When it comes to upgrading an invitation to a work of art, we’ve already shared our love for personalized painterly touches here. But don’t forget that packaging matters, too. After all, first impressions count and, for invitations and letters, the envelope makes the first impression.
Which is why we’re excited to introduce Magnolia Postage’s Vashti Davies, who specializes in beautifully curated postage. Check out her work, which features vintage stamps, in the slideshow above and learn how she stumbled on this niche career in our interview with Davies below.
The inspiration behind Magnolia Postage…
When I was in the process of planning my wedding I had run across a few images of vintage postage used on wedding invitations and thought it was a gorgeous way to convey the theme and feel of our event. My thinking was: If we’re going to pay a lot for calligraphy to dress up the envelope, why stop short when you have the option to include an extra personal touch? We did custom envelopes for each of our guests based on our relationship with them, their background, interests, location, etc., and when all was said and done I had a huge stamp surplus (which has since continued to grow at an alarming rate).
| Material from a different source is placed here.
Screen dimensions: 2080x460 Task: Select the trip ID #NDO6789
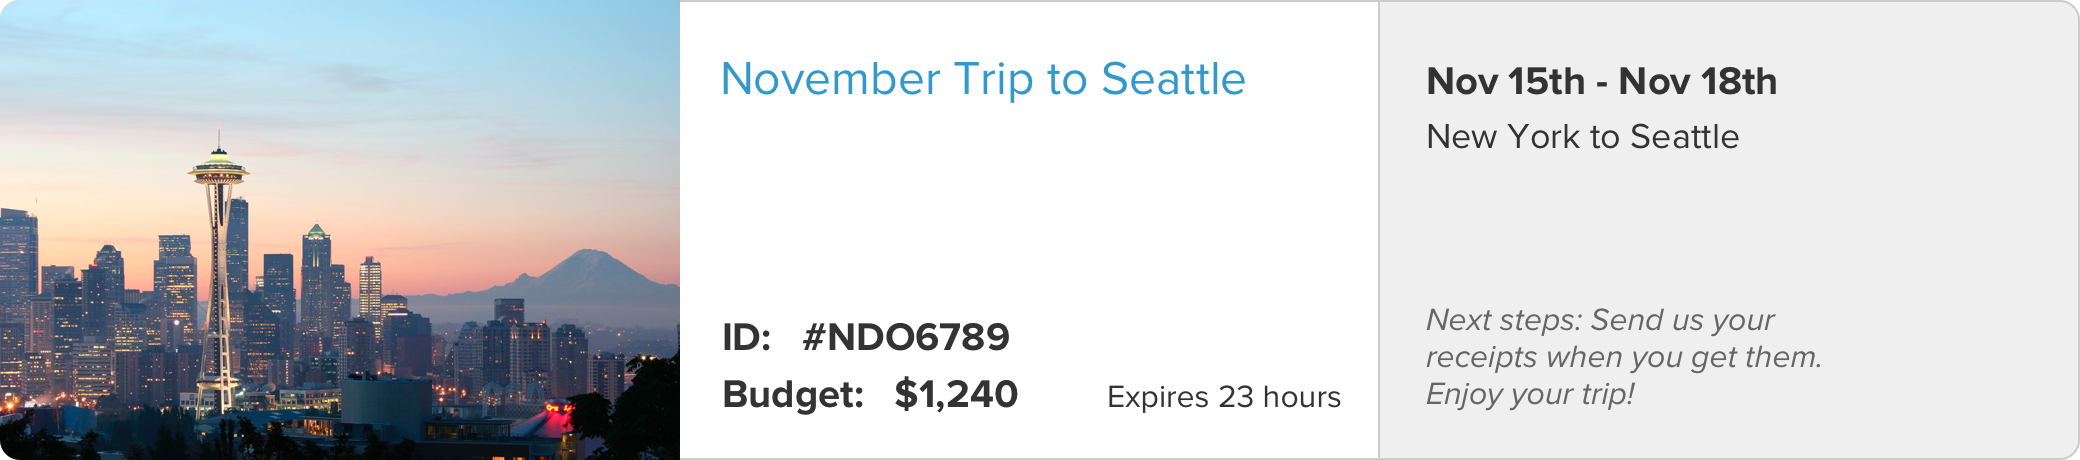point(905,337)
I had so much fun doing ours, and got so much positive feedback from guests about how touched they were by the gesture (one of our guests framed their envelope), that I decided it would be a fun business to start up.
My stamp fascination comes from…
I’m guessing the original discovery was a Pinterest find #pinterestproblems… but I would say that I am not your standard “stamp collector,” though I have certainly come to appreciate the incredible amount of detail that artists have managed to fit into a square of paper. Philatelic history is actually incredibly fascinating once you dive in. All of the stamps we use are U.S. vintage stamps that have been released by the U.S. Postal Service over time, and then lovingly collected, cared for and re-sold by stamp collectors (who are, by the way, incredibly nice and interesting people).
Generally speaking, I just think it’s neat to include a limited piece of history for special invitations and greetings — we regularly use stamps from the Thirties, Forties and Fifties, and we are looking forward to putting together vintage Christmas and holiday card sets like we did last year. Paper is back in a big way.
When I say “curated postage,” I mean…
We regularly work with clients to help them put together a set of vintage stamps that complements either a general theme, location, color scheme or set of interests (botanicals, blues, greens, pinks, cities, etc.). We are obviously limited by what the U.S. Postal Service has released over the years, something we regularly have to remind clients — “No, there aren’t university stamps (for the most part) or stamps featuring many international cities” — and also by the fact that you need a certain amount of postage on an envelope for it to be mailed, so it’s a constant puzzle working to get the right amount of postage on an envelope that looks good combined, and also gets the envelope through the mail.
The most memorable request received…
I’d say that most of our jobs are pretty tame — we’ve done a TON of wedding suites, standard correspondence sets, lots of Christmas and holiday cards, as well as some gorgeous baby announcements.
We’re currently working with a bride to do a set of Mexico-themed postage for an elopement later this year and we are prominently featuring a stamp that is widely considered by some to be the USPS’ biggest failure as some people find it borderline offensive: “Alcoholism – You can beat it.” Obviously you need to know your audience, but in fairness, USPS released the stamp.
And my favorite stamp ever…
I would be lying if I said that was an easy question to answer — there are some really gorgeous stamps out there (it might sound cheesy, but whatever, there are). I have two favorites from the same set of four eight-cent stamps that were released in 1971 to raise awareness around Wildlife Conservation. My two favorites feature an alligator, and the other a rainbow trout. The colors are incredibly rich in person, and the design is ridiculously detailed when you consider that the stamp is less than two inches wide.